Guidelines recommend treating inflammatory bowel disease (IBD) for iron-deficiency anemia with oral or parenteral iron. Intravenous iron provides more rapid repletion of iron stores than oral iron. We aimed to examine the prevalence of treatment with prescription oral and intravenous iron among laboratory confirmed iron-deficient IBD patients using Truven Health MarketScan databases, 2010 to 2014.Methods:
We included iron-deficient individuals with at least 2 inpatient or outpatient encounters for Crohn's disease (CD; International Classification of Diseases, Clinical Modification, Ninth Edition [ICD-9-CM] 555) or ulcerative colitis (UC; ICD-9-CM 556), who contributed laboratory results and had a prescription drug benefit. Iron-deficiency was defined according to WHO criteria for anemia (men; hemoglobin <13 g/dL/hematocrit <39%, women; hemoglobin <12 g/dL/hematocrit <36%) combined with ferritin (<30 μg/L) and elevated C-reactive protein if ferritin was between 30 to 100 μg/L. We also excluded individuals whose age at first IBD encounter was less than 18 years, with inconclusive type of IBD, pregnancy, chronic kidney disease, cancer, liver transplant and patients who were not iron-deficient. In addition, we excluded individuals with less than 1 year of enrollment from their first IBD encounter and individuals with less than 60 days of enrollment after iron-deficiency. The following intravenous iron medications were identified using their National Drug Code (NDC) number or Healthcare Common Procedure Coding System (HCPCS); iron sucrose (J1756), iron dextran (J1750), ferric gluconate (J2916) and ferumoxytol (Q0138, Q0139). Oral iron was identified by NDC numbers.
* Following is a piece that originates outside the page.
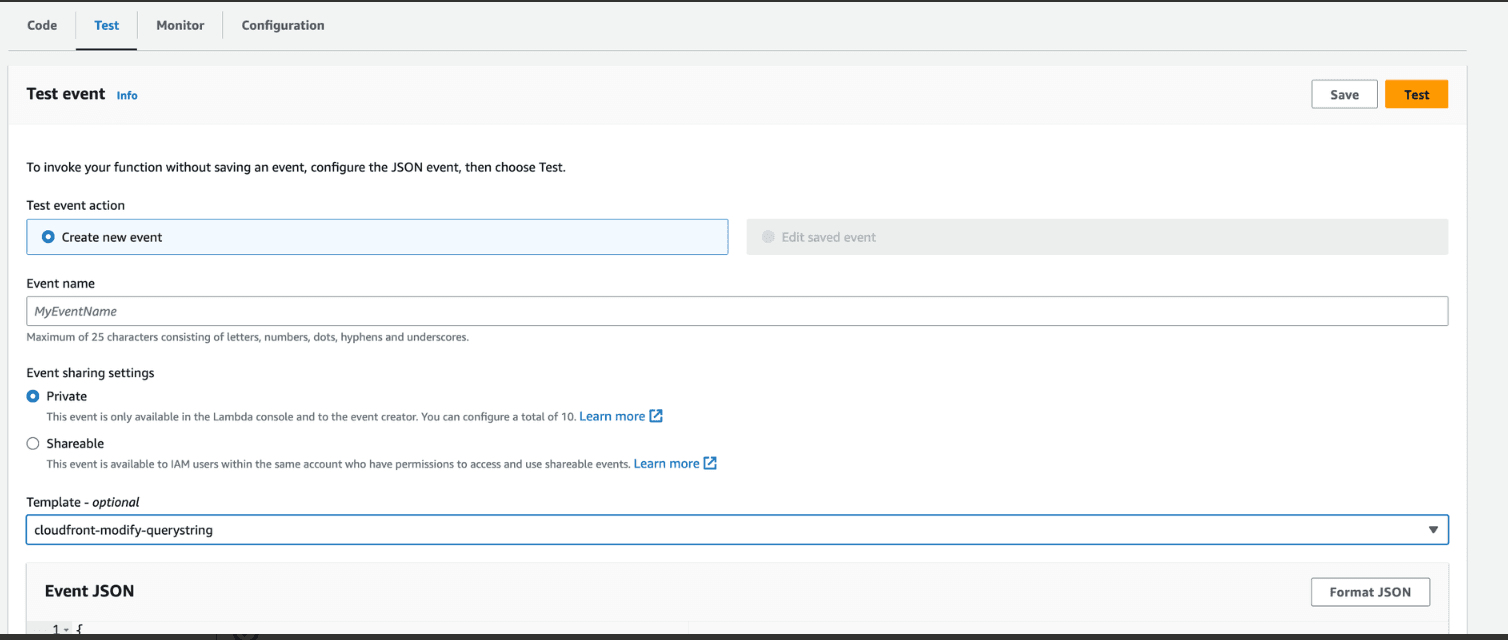
Task: Select the Test tab
Action: click(106, 25)
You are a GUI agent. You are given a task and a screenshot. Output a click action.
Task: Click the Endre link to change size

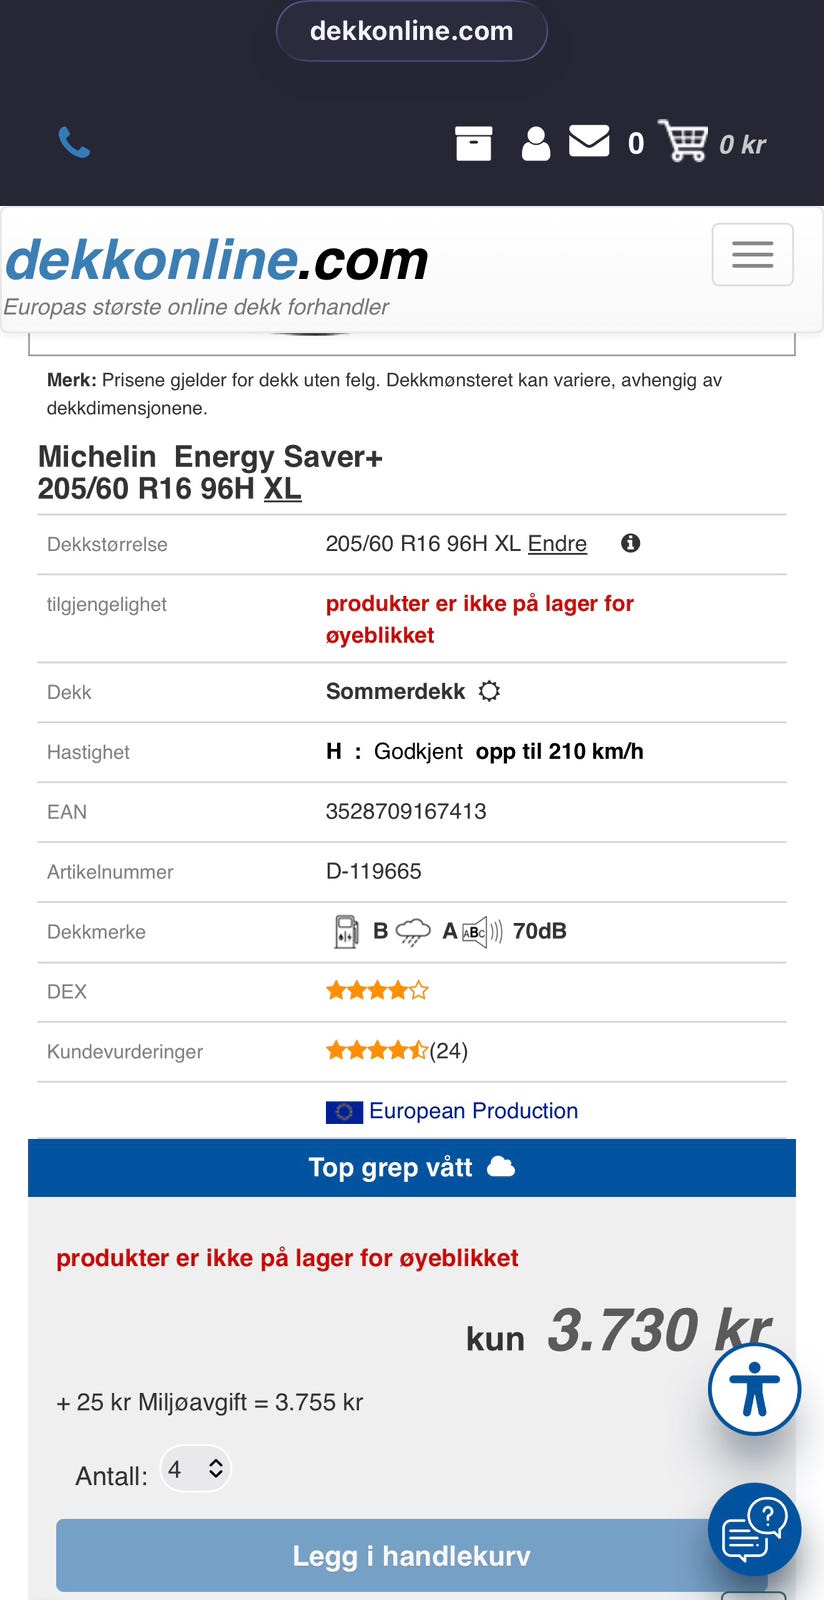click(x=557, y=543)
The following factors were examined as predictors of treatment with intravenous iron using logistic regression: type of IBD, sex, smoking, hospitalization, outpatient visits and age.Results:
Three hundred sixty-three CD and 272 UC patients met inclusion criteria. The median follow-up from the first documentation of iron-deficiency was 1.5 years (60 d—4.99 yr) in CD and 1.6 years (73 d—4.96 yr) in UC. 24.2% of CD and 12.5% of UC patients were treated with intravenous iron. Among 399 patients with severe iron-deficiency (ferritin <10 μg/L), prevalence of IV iron remained low (30.1% CD, 14.7% UC). Iron sucrose and iron dextran were the most predominant infusions received (45.5% and 23.9% in CD; 35.3% and 35.3% in UC) respectively. Only 10.2% CD and 5.2% UC received prescription oral iron, but it is unknown how many were advised to take over the counter iron supplements. Crohn's disease patients were 2 times as likely to be treated with intravenous iron as UC patients (OR 2.1, 95% CI, 1.3–3.2). Hospitalization was the only predictor for treatment in CD patients (adjusted OR 1.9, 95% CI, 1.1–3.1). None of the examined factors were associated with treatment with IV iron in UC patients.Conclusions:
Only one in 5 IBD patients with iron deficiency anemia received intravenous iron. Hospitalization was the only predictor of treatment suggesting that provider preference might be a factor influencing this treatment disparity. Based upon the database data, iron deficiency anemia is not being adequately treated. Implementation of treatment guidelines for anemia by healthcare providers and organizations should be encouraged.